El éxito del proyecto se logra, como ya lo habíamos dicho, cambiando el papel del maestro en el aula, pero también cambiando el concepto de poesía y la metodología de la tarea y la amenaza. En la práctica, las estrategias utilizadas son simples y efectivas: una selección de poemas de calidad en consonancia con los gustos e intereses de los niños y el contexto social en el que están inmersos; la implementación de “el arte de provocación”, como lo llama Amparo Andrade, consistente en crear expectativas durante algunos días previos a la lectura y la constancia de hacer dicha actividad el mismo día a la misma hora; un dominio impecable en la lectura en voz alta; una pasión por la poesía que no solo se transmite verbalmente sino a través de gestos y comportamientos fraternales y de camaradería con sus estudiantes; un respeto profundo por sus opiniones y sus creaciones individuales, y un ala protectora que los cobija a todos sin exclusión de razas o género alguno.

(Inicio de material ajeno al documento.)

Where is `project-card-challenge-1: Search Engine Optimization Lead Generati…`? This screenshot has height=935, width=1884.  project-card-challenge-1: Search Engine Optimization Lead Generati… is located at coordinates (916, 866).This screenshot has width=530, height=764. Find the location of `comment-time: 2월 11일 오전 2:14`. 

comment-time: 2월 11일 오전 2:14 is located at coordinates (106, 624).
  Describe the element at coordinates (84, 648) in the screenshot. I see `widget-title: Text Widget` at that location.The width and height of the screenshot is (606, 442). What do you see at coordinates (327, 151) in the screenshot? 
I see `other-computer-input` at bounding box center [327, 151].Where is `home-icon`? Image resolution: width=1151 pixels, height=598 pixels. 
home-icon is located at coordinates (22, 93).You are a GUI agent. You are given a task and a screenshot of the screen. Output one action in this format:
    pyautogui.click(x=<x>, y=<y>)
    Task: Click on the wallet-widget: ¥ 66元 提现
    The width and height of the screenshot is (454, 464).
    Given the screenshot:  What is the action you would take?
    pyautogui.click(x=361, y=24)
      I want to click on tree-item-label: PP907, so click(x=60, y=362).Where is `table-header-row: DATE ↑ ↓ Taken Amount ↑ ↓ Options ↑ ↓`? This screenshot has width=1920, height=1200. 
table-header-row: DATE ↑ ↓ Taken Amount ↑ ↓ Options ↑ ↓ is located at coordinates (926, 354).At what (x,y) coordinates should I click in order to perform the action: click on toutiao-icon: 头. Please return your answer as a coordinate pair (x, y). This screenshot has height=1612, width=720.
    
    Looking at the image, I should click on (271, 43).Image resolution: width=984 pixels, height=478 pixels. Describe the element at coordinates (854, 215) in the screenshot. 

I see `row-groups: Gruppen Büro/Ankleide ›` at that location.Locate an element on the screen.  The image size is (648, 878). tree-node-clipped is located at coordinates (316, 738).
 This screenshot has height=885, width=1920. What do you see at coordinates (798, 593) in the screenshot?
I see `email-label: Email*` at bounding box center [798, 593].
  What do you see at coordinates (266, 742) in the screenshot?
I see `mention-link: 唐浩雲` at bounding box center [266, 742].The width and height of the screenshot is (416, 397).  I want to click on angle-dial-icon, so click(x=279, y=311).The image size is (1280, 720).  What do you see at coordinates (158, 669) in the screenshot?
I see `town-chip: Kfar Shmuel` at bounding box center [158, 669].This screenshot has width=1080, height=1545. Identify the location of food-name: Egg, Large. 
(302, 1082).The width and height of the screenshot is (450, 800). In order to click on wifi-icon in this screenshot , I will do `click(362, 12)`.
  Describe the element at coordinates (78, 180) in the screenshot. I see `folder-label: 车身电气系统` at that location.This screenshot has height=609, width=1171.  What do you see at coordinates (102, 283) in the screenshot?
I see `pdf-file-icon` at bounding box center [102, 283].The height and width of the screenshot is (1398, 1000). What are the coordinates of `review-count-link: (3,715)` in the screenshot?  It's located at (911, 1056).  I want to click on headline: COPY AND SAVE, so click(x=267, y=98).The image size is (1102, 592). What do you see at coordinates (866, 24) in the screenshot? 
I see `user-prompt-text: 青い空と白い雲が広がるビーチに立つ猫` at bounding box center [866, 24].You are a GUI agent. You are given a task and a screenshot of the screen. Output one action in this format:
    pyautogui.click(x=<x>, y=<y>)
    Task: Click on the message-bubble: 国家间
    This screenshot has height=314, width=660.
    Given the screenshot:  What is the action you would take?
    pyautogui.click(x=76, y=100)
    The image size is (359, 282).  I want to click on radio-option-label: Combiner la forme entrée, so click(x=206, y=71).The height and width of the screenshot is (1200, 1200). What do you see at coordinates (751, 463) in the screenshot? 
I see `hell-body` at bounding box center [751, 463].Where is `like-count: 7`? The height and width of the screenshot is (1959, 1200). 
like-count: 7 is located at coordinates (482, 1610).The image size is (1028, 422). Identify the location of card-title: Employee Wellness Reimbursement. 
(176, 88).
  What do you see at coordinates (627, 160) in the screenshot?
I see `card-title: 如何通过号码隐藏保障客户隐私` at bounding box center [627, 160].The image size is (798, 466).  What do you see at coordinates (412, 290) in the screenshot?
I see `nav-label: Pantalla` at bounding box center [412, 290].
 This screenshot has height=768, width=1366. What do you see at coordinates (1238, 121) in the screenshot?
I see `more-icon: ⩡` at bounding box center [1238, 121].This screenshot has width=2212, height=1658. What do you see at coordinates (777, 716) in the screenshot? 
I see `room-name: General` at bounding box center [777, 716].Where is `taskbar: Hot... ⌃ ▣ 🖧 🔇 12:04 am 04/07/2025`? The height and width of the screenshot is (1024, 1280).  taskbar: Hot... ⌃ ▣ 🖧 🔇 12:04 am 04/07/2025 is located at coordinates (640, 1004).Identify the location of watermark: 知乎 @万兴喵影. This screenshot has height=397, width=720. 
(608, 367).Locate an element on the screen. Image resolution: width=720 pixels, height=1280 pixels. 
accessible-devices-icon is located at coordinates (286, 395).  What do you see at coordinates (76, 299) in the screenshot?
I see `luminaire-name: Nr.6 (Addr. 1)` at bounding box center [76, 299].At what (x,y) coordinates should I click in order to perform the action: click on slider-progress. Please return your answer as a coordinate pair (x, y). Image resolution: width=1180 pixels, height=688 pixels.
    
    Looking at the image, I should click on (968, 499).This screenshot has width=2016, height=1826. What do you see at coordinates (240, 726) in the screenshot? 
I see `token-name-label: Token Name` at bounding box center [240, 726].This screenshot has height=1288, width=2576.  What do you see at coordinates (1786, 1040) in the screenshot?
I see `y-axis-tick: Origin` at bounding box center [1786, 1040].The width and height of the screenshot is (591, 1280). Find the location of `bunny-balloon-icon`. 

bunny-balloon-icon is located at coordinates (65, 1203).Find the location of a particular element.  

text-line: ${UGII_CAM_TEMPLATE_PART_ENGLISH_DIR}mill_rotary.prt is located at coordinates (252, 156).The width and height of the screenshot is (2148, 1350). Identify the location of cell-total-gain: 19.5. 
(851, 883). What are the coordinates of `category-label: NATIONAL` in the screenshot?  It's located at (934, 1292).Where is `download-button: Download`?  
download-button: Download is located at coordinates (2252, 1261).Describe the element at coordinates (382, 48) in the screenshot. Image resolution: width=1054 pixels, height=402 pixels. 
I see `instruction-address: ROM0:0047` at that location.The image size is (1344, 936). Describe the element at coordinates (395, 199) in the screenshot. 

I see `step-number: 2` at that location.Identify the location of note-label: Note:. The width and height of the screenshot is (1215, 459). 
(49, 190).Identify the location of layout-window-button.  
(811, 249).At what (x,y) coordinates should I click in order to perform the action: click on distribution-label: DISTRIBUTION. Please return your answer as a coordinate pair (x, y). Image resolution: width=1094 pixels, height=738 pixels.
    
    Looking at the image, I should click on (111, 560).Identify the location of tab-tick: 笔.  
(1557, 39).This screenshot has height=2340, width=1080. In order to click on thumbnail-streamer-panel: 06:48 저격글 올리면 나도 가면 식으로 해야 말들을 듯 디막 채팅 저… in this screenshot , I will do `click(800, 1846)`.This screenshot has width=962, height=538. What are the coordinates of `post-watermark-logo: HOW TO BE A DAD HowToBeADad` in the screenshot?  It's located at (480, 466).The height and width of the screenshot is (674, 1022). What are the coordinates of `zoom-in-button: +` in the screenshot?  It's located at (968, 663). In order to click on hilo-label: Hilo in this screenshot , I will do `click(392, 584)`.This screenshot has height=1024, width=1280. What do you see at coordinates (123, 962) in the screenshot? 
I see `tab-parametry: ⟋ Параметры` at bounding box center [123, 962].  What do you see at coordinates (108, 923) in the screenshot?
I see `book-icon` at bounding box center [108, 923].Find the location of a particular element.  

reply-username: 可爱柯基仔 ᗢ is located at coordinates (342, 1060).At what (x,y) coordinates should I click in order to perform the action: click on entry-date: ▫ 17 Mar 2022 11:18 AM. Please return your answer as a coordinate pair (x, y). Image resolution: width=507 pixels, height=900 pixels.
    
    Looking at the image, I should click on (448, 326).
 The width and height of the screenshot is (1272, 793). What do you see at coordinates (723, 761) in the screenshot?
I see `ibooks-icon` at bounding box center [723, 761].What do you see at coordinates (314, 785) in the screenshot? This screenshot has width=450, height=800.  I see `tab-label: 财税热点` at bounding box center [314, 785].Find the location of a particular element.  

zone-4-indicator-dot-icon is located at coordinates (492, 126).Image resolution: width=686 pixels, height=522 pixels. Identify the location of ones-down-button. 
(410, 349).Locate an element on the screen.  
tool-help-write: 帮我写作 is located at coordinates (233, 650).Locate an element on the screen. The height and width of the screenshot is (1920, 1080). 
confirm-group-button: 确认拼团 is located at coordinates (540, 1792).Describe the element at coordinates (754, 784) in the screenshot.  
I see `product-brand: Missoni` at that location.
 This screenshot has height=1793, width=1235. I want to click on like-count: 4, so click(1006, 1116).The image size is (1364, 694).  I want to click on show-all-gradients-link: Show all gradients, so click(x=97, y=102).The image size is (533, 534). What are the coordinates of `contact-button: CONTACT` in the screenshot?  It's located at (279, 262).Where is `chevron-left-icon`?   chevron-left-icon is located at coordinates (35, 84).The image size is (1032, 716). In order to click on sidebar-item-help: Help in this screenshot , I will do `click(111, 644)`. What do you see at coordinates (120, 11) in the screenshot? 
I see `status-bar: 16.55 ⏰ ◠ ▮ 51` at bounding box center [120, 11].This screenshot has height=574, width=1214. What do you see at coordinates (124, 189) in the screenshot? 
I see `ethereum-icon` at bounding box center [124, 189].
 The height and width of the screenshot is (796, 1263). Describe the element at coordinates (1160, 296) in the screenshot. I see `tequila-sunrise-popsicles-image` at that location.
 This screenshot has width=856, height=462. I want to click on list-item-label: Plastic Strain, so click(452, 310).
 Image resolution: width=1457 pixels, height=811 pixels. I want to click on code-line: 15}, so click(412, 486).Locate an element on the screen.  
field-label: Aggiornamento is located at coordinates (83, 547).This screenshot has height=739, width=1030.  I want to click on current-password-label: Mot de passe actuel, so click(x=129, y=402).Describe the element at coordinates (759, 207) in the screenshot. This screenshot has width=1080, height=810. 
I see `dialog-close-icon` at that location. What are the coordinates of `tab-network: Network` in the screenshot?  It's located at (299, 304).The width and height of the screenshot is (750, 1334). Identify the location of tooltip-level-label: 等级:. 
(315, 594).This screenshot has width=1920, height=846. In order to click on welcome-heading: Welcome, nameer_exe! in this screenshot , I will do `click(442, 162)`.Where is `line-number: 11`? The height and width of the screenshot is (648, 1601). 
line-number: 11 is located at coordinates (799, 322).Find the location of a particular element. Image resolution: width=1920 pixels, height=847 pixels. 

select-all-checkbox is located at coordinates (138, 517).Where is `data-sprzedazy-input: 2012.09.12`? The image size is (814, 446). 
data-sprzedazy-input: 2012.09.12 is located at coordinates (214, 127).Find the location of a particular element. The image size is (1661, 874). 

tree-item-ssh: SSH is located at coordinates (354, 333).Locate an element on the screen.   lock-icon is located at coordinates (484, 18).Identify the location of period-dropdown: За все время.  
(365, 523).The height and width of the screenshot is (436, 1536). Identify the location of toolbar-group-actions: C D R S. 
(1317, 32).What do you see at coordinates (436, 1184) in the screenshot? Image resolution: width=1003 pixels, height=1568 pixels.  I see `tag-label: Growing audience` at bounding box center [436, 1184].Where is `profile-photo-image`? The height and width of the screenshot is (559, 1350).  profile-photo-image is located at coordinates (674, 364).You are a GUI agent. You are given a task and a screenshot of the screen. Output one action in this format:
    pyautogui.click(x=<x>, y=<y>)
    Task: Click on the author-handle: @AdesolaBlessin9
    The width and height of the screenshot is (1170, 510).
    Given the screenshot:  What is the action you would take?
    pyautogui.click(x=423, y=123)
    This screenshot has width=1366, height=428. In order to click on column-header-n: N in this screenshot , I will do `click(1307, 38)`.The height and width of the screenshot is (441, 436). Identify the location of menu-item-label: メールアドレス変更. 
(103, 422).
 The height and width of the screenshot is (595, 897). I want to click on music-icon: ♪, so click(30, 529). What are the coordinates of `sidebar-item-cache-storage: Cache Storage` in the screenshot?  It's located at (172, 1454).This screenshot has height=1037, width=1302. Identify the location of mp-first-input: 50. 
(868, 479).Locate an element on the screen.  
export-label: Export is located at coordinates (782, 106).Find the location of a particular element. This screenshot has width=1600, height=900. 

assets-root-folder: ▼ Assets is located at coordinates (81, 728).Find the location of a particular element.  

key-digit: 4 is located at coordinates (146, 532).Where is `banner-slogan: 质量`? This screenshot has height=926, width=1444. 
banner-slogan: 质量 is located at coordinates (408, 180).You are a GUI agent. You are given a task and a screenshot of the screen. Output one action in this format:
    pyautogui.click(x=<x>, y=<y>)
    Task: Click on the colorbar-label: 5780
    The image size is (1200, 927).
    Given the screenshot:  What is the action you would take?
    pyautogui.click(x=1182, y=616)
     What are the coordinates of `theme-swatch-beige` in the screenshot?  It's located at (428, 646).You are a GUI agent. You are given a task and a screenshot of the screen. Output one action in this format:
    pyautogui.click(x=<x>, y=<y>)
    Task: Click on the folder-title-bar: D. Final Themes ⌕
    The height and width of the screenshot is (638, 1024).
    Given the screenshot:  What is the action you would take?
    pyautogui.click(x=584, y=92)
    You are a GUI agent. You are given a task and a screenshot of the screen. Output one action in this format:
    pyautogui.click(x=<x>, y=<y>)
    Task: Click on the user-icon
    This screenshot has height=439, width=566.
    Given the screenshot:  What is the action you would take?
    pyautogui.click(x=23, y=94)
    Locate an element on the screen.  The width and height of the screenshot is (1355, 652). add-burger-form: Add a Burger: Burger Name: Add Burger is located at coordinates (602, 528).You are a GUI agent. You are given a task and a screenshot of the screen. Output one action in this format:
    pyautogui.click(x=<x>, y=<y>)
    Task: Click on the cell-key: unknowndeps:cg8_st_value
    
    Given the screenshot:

Amparo Andrade Loíza encarna un modelo lector afectivo. Ya algunos autores han señalado que los modelos lectores que propician el hábito de la lectura son modelos amorosos, es decir, son personas en las que se confía y se recibe afecto y en las que el niño se ve identificado e identifica las actividades que hace esa persona como sinónimo de gozo y de bienestar. El modelo lector es replicado durante toda la vida por los estudiantes que estuvieron bajo su influjo. Y es símbolo entrañable de nuestro amor por los libros.

Que la lectura de estas cartas escritas por Amparo Andrade Loaiza los lleve a replicar este hermoso proyecto y a crear nuevas estrategias para que sus hijos y estudiantes no se aburran ni sientan terror ante la poesía. Antes bien, se acerquen confiados, como cuando uno se acerca a un ser amado, seguro que va a ser amado y protegido por siempre.